Considérant, par ailleurs, que le manquement fautif de la société LMCI à ses obligations de franchiseur a causé à la société Sol y Sombra un préjudice commercial obligé suite aux retards de livraison qu'elle a eu à subir et à la désorganisation que ceux-ci ont nécessairement induit pour elle ; que la cour dispose des éléments d'appréciation suffisants pour évaluer, au regard de l'ensemble des circonstances de l'espèce, à la somme de 5 000 euro le préjudice subi de ce chef;

Considérant, enfin, qu'eu égard à leur exigibilité et à leur liquidité il convient d'ordonner la compensation entre les sommes respectivement dues par les parties;

Considérant qu'il résulte de l'ensemble de ce qui précède qu'il y a lieu de confirmer le jugement en toutes ses dispositions sauf à réduire de 44 917,04 euro à 12 568,70 euro le montant de la condamnation mise à la charge de la société Sol y Sombra;

Sur l'application de l'article 700 du Code de procédure civile:

Considérant que l'équité commande dans les circonstances de l'espèce de ne pas faire droit aux demandes formées par les parties au titre des frais hors dépens;

Par ces motifs, Confirme le jugement en toutes ses parties sauf en ce qu'il a fixé à la somme de 44 417,04 euro le montant de la condamnation mise à la charge de la société Sol y Sombra.

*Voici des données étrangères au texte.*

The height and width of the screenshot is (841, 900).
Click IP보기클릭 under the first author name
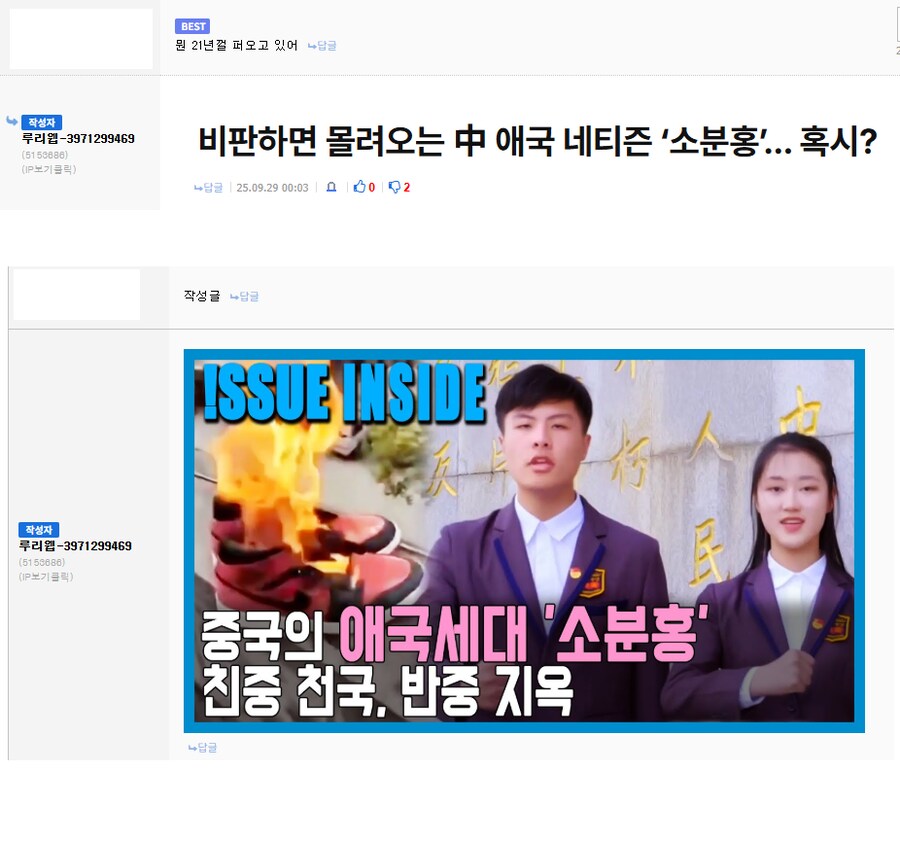click(x=48, y=169)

L'infirme de ce chef, et statuant à nouveau, fixe à la somme de 12 568,70 euro le montant de la condamnation mise à la charge de l'intimée, déboute les parties du surplus de leurs demandes respectives, Condamne la société LMCI aux dépens d'appel avec droit de recouvrement direct au profit de la SCP Baufume-Galland-Vignes, avoué. Rejette les demandes formées par les parties au titre des frais hors dépens.